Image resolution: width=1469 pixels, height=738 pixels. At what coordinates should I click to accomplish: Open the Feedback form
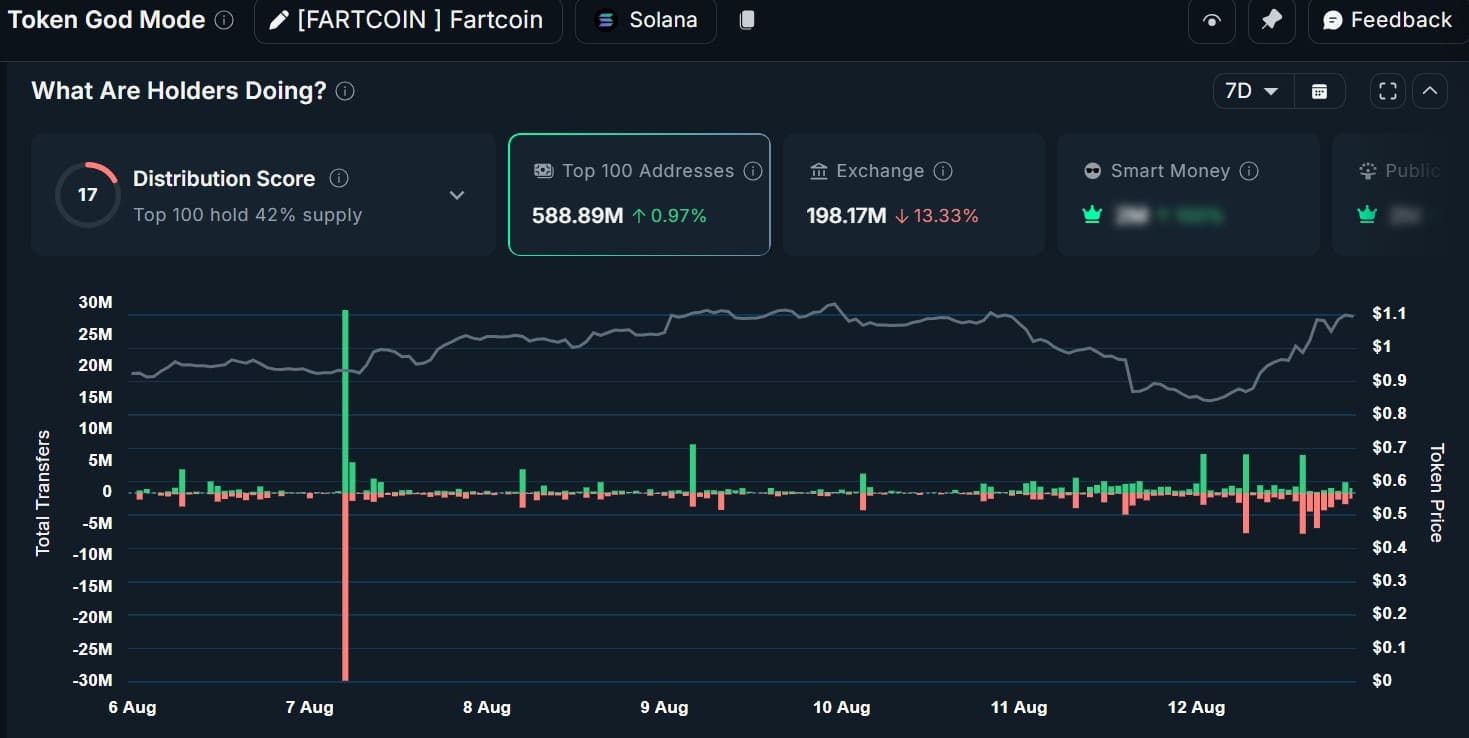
==
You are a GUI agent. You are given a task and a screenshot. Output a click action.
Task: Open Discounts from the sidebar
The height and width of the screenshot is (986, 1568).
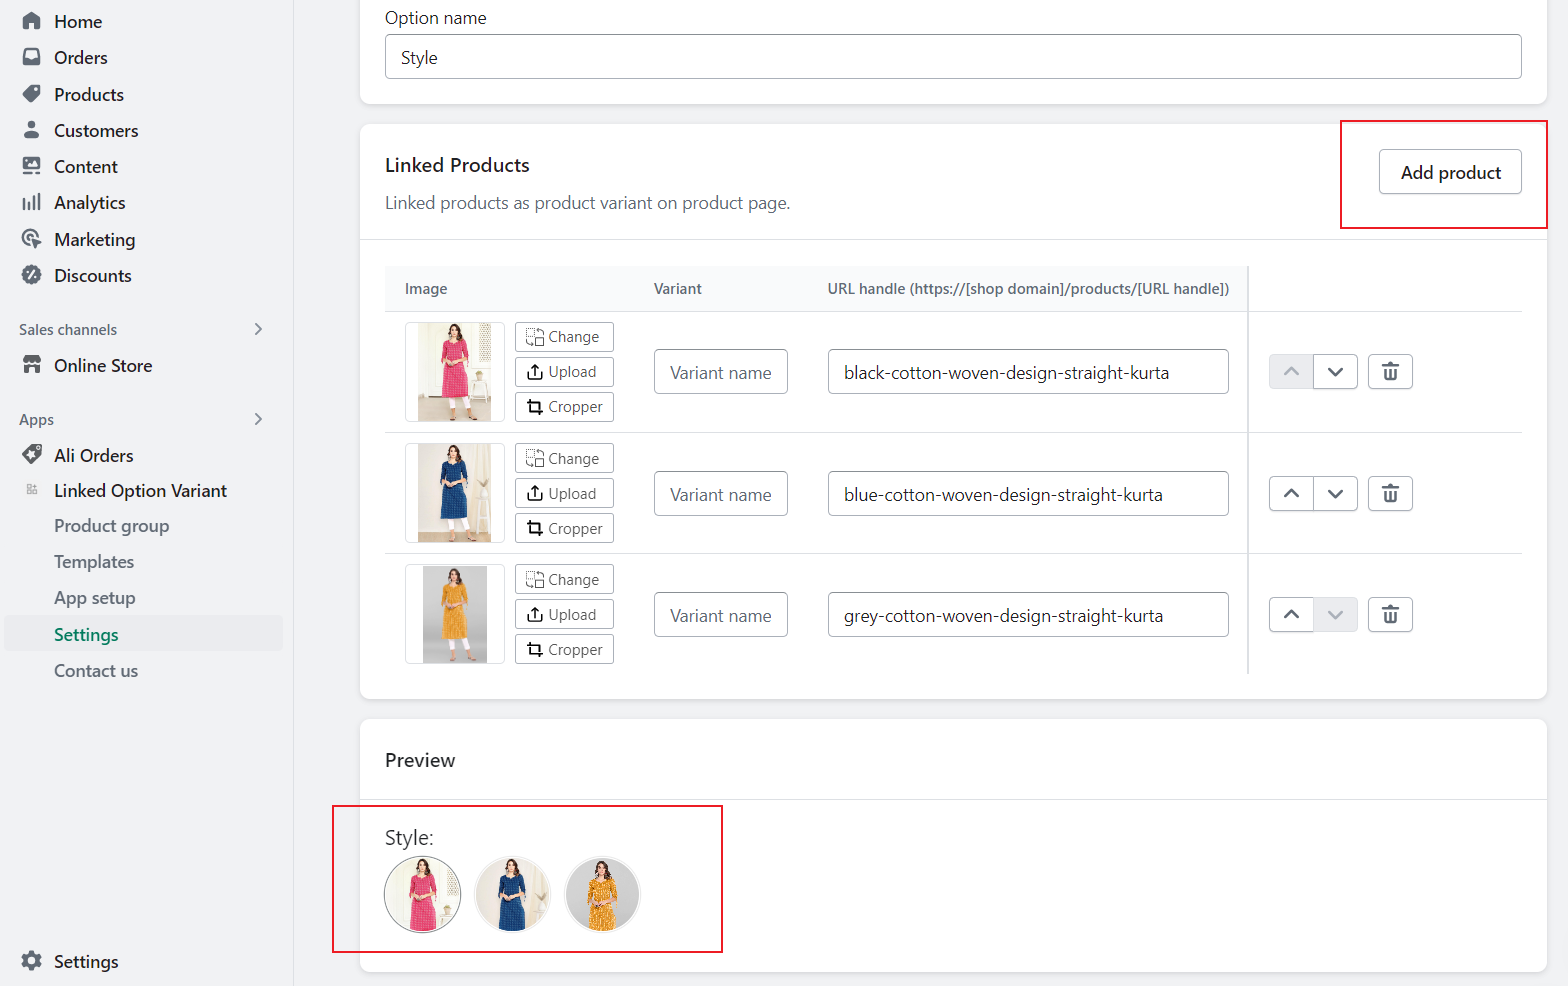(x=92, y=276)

ZU ERLEDIGEN:
Gib die Zeilen von der Zeile mit „You are a GUI“ bis zur Zeile mit „(x=92, y=276)“ wortgetreu zurück, beide Zeilen eingeschlossen. Lass die Bilder dabei weg.

ALS ANTWORT:
You are a GUI agent. You are given a task and a screenshot. Output a click action.
Task: Open Discounts from the sidebar
The height and width of the screenshot is (986, 1568).
(x=92, y=276)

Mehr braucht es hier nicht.